The routes do not differ by a few points. The structured routes — CER and self-consumption — are worth a multiple of the commodity ones, and only merchant slides toward zero over time. A fifth, regulated route is now arriving: FER X, whose definitive decree was signed in June 2026, fixes price through a two-way contract-for-difference over 20 years (37.15 GW in total, a PV reference around 85–95 EUR/MWh, first auction in autumn 2026). It is largely utility-scale and does not replace the profile logic for anyone building around sharing or self-consumption — but it is one more way the «when» gets fixed by contract instead of left to the market.
Storage is the bridge
If the problem is timing, storage is the most direct answer.
Storage captures the hourly spread
spread ~137 EUR/MWh
| Moment | EUR/MWh |
|---|---|
| Midday | 3 |
| Evening (peak) | 140 |
Shifting a MWh from the midday trough toward the evening peak captures a spread of well over 100 EUR/MWh. That is not a speculative upside; it is what makes the merchant share of a project investable in the first place. The market is already moving: Italian batteries reached 18.8 GWh and 7.73 GW by end-March 2026, with utility-scale capacity roughly doubling in 2025 and behind-the-meter C&I expected to grow by about a third in 2026. The IREX 2026 report counts 51 billion euros invested in Italian renewables and storage over 2025. Storage is becoming part of the revenue thesis, not a line item bolted on at the end.
Where we see it go wrong
From the builder's side, the recurring mistakes are about structure, not yield:
- modelling solar at an annual average price instead of an hourly profile;
- assuming the capture factor holds while penetration keeps rising;
- choosing the route to market after sizing the plant, instead of before;
- treating storage as an option rather than as part of the revenue case;
- underpricing profile risk in PPAs, and merchant risk in the post-incentive tail.

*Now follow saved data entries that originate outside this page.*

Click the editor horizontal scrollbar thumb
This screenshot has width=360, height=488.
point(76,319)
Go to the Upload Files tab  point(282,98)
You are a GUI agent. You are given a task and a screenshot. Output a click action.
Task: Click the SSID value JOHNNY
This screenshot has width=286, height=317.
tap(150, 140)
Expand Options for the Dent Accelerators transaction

It is a structuring problem before it is a yield problem. Which plant you build matters less than how you decide to sell what it makes — a point that sits right next to the due-diligence gaps we wrote about in bankability of Italian PV.

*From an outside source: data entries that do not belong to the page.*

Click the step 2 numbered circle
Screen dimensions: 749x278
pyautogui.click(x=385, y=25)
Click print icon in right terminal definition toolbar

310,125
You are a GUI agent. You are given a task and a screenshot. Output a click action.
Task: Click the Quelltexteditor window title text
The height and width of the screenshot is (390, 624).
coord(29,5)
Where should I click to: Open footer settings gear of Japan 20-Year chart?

The «how much» is an engineering question, and it is largely solved. The «when» is a financial one, and it is where the value now lives. If you are sizing a project and want a second read on the route to market before you commit, write to us early.
Sources
Power prices and the midday zero: GME (zonal/PUN), Il Sole 24 Ore, Italia Solare. Capture-price decay: Modo Energy (Spain and Europe) and BCG, «Flexibility, Not Capacity, Will Decide Renewable Energy's Future» (2026). Merchant/PMG and the PUN-to-zonal transition: ARERA, GSE. PPA benchmarks: Pexapark and trade press. CER premium: DM MASE 414/2023, GSE, MASE FAQ. Self-consumption value: ARERA, Eurostat. Iperammortamento and FER X: L. 199/2025 and the 4 May 2026 decree, and the FER X decree (June 2026), MASE. Storage and investment: Italia Solare on Terna Gaudi data, Althesys IREX 2026. Figures are as of June 2026.